Capital is illustrated as the person as a commodity, primarily as an unskilled wage slave. The hierarchy of capital is skilled workers, unskilled workers, women and then children, with success measured as finding a way to profit using the least skill at the lowest price point. Capital also behaves differently in relation to involvement from the state, if the state is involved then capital will appease the state by perpetuating heteronormative roles. However, capital only has interest in profit so when the state is not a factor race and gender have no influence over cheap labor for profit.
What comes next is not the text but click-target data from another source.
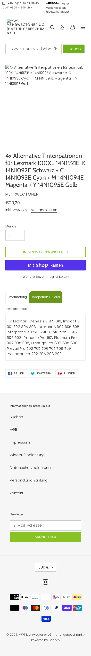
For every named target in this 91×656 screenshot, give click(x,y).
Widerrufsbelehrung (27, 454)
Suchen (16, 416)
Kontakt (16, 493)
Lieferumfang (17, 297)
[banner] (3, 4)
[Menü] (83, 27)
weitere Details (18, 309)
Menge (11, 226)
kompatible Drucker (46, 297)
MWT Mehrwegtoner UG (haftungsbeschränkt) (52, 635)
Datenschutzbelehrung (30, 467)
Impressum (20, 442)
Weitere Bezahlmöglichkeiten (46, 276)
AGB (13, 429)
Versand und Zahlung (29, 480)
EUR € (44, 567)
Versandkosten (44, 209)
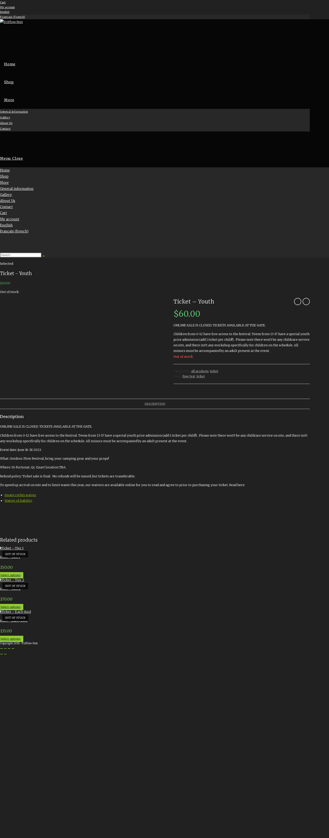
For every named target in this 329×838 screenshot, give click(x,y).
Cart (3, 2)
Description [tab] (155, 403)
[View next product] (306, 301)
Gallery (6, 195)
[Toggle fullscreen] (5, 648)
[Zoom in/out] (1, 648)
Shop (4, 176)
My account (7, 7)
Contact (6, 207)
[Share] (9, 648)
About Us (7, 201)
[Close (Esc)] (13, 648)
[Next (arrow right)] (5, 654)
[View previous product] (297, 301)
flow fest (188, 376)
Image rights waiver (20, 495)
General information (17, 189)
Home (5, 170)
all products (200, 371)
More (4, 183)
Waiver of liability (18, 501)
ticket (214, 371)
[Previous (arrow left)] (1, 654)
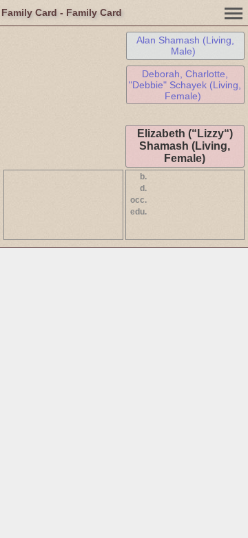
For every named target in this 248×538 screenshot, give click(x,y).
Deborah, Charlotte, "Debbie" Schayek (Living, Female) (185, 84)
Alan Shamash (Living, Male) (185, 45)
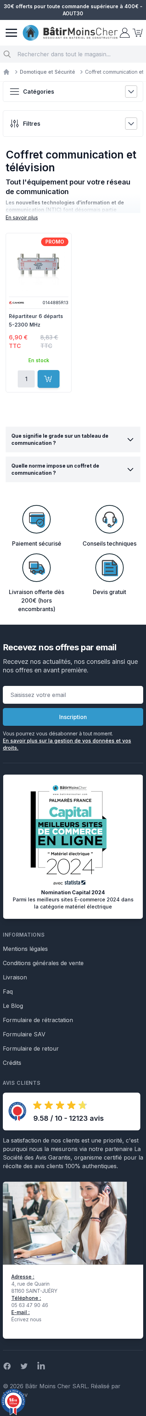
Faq (8, 991)
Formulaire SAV (24, 1034)
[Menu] (11, 32)
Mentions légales (25, 948)
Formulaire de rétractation (38, 1020)
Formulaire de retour (31, 1048)
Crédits (12, 1062)
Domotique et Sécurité (47, 72)
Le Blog (13, 1005)
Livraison (15, 977)
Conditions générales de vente (43, 963)
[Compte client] (124, 32)
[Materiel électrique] (6, 72)
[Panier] (136, 32)
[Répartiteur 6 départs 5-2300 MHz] (38, 264)
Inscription (73, 716)
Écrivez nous (26, 1319)
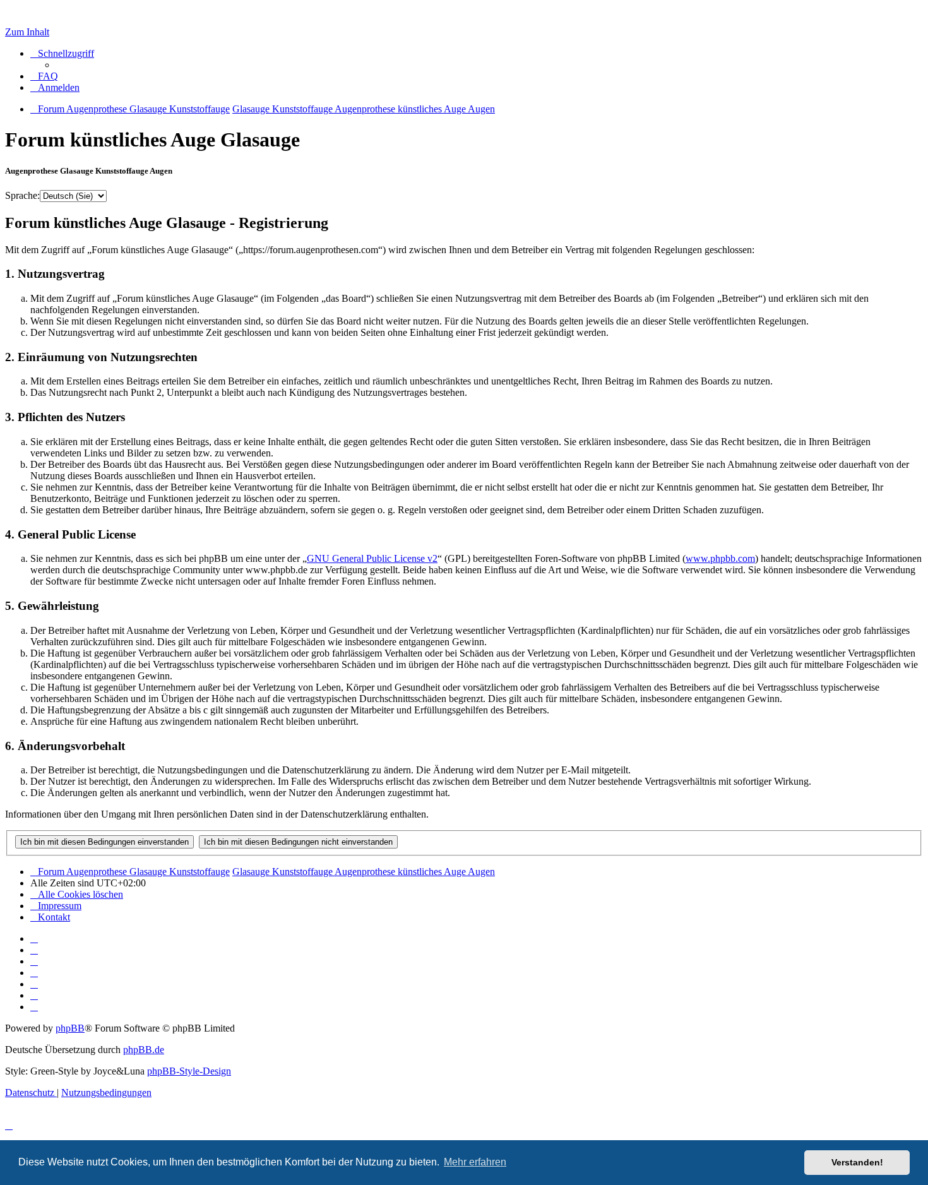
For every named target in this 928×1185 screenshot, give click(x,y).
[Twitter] (34, 961)
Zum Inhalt (27, 32)
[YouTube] (34, 1006)
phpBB (70, 1028)
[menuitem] (44, 76)
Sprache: (22, 195)
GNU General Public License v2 (372, 558)
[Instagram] (34, 972)
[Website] (34, 938)
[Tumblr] (34, 995)
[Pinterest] (34, 984)
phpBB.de (143, 1049)
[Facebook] (34, 949)
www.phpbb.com (720, 558)
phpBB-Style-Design (189, 1071)
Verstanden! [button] (857, 1162)
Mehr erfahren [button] (475, 1162)
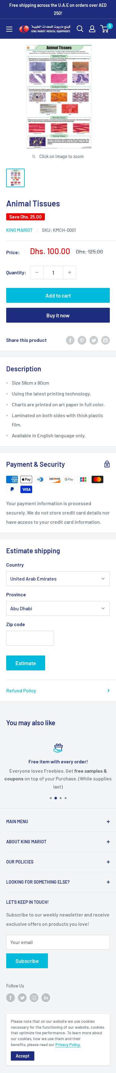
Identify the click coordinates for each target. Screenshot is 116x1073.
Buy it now (58, 315)
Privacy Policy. (68, 1044)
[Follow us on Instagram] (34, 997)
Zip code (15, 624)
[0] (105, 29)
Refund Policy (21, 690)
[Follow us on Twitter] (22, 997)
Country (15, 564)
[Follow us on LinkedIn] (45, 997)
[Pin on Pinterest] (82, 340)
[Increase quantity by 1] (69, 272)
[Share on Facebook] (70, 340)
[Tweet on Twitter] (93, 340)
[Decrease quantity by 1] (36, 272)
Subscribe (27, 961)
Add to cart (58, 295)
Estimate (25, 663)
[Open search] (80, 28)
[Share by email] (105, 340)
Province (16, 594)
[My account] (92, 28)
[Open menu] (9, 29)
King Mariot (19, 230)
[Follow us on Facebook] (10, 997)
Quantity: (16, 272)
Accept (22, 1055)
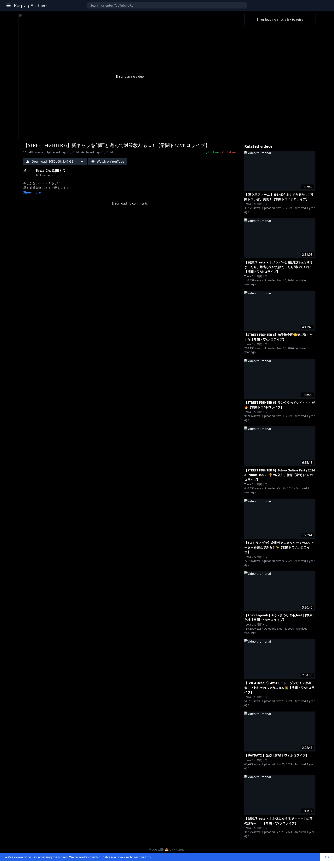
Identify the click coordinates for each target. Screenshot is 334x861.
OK (327, 857)
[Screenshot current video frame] (222, 134)
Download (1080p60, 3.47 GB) (53, 161)
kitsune (179, 849)
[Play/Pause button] (27, 134)
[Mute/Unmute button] (37, 134)
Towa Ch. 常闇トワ (256, 204)
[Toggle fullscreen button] (232, 134)
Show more (32, 192)
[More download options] (82, 161)
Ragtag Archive (30, 5)
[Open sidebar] (8, 5)
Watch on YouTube (110, 161)
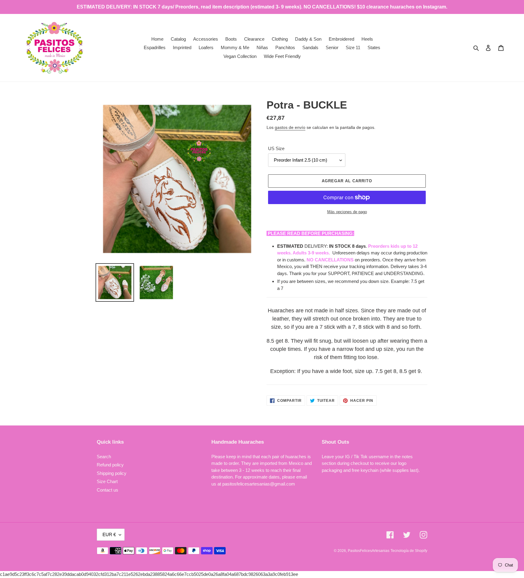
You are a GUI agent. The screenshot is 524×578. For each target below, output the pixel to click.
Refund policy (110, 464)
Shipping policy (111, 473)
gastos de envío (290, 127)
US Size (276, 148)
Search (104, 456)
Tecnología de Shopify (409, 551)
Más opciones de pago (347, 212)
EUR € (109, 534)
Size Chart (107, 481)
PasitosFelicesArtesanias (368, 551)
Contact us (107, 489)
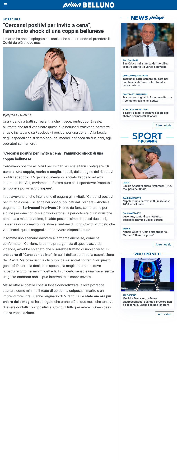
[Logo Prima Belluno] (88, 5)
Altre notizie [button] (163, 125)
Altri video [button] (164, 314)
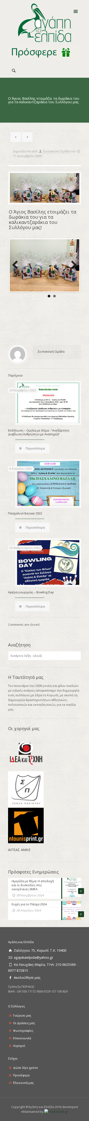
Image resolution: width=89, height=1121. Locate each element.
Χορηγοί (19, 1046)
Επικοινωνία (22, 1038)
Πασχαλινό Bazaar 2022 (25, 513)
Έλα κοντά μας (23, 1083)
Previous (17, 265)
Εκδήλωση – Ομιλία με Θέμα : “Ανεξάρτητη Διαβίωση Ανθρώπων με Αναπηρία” (38, 432)
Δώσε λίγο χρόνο (25, 1067)
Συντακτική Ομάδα (56, 151)
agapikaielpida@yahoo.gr (33, 957)
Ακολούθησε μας (27, 977)
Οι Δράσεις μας (24, 1023)
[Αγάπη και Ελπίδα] (44, 23)
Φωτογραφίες (23, 1030)
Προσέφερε (21, 1075)
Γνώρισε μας (22, 1015)
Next (72, 265)
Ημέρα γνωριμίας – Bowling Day (31, 592)
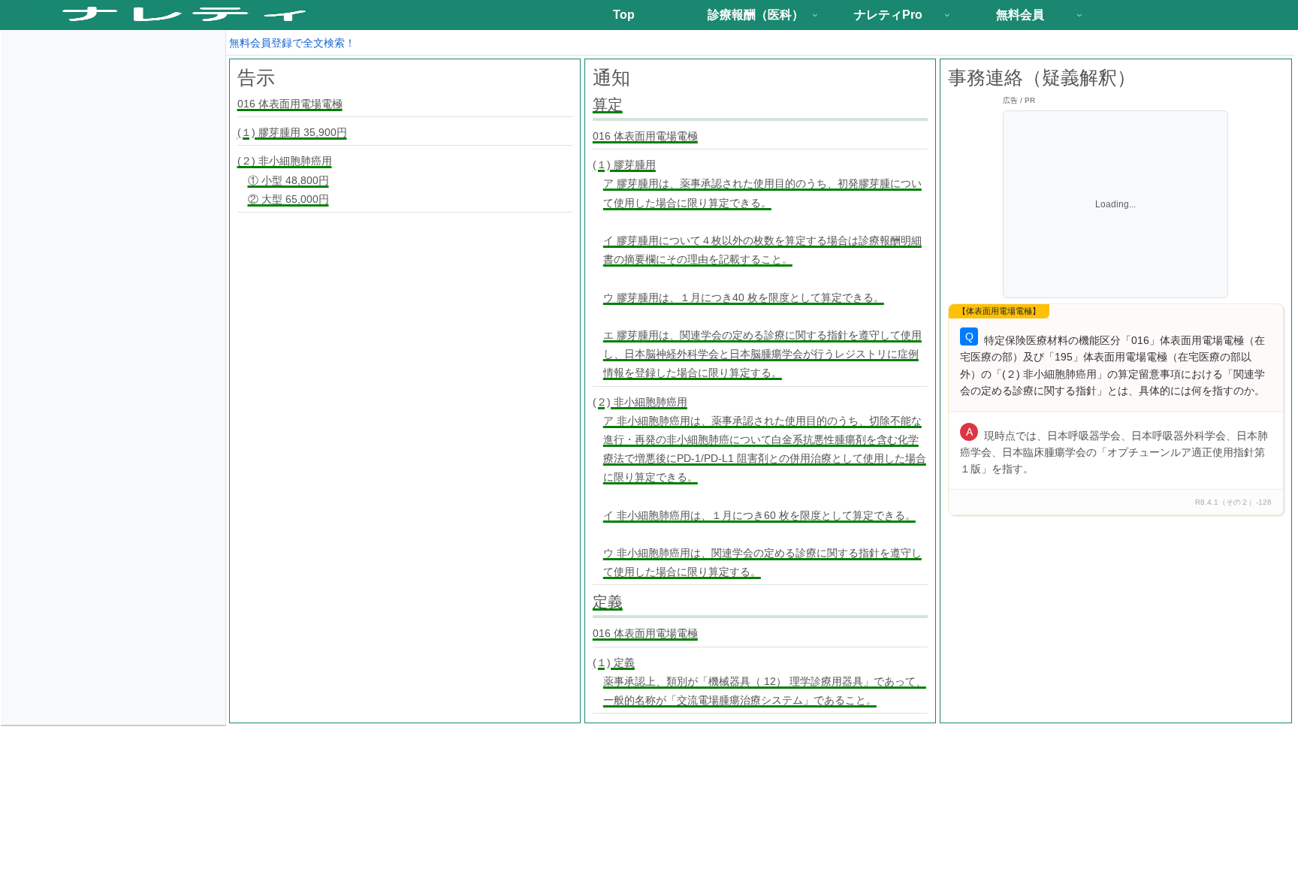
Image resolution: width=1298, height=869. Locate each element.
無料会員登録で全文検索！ (292, 43)
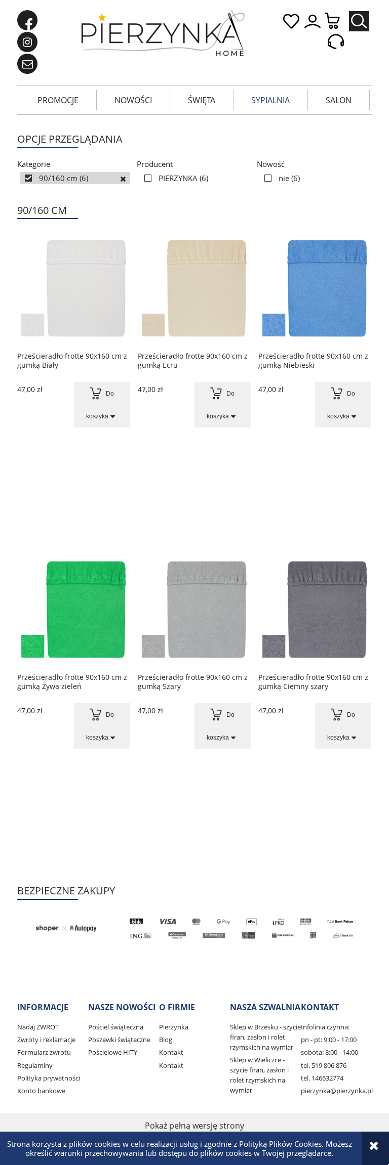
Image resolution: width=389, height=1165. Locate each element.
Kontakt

The relationship between property and capital becomes most interesting when Ferguson adds prostitution, in part due to the dehumanizing effect and literal collaboration of property and capital, but also because it is entirely queered by the disassociation from gender and race. Prostitution is an obvious branch of capital because the value of it is outside of the heteronormative boundaries and threatens the nature of the boundaries. This disruption is especially threatening because it provides a mobility for a class of people that are not deemed worthy of mobility, a side note that could provide insight to why Western society protects the john and not the prostitute.
When “queer of color” is considered as part of the analysis the representation of disempowerment becomes clear and Marx’s critiques of capital and property relations as universal ideals evolves into an emblem of the separation of order and refinement from poverty and degradation. The racialization of heteronormative capitalism has normalized this as universal and desirable. Queer of color analysis also attempts to explain the emergence of drag queen prostitutes and their place in the working class struggle as surplus laborers. Additionally, queer of color becomes most important in historical terms when color and/or queer sociologists were excluded from contributing their work, acknowledging this work separately is necessary to highlight the previously exclusionary practices of an imperfect discipline.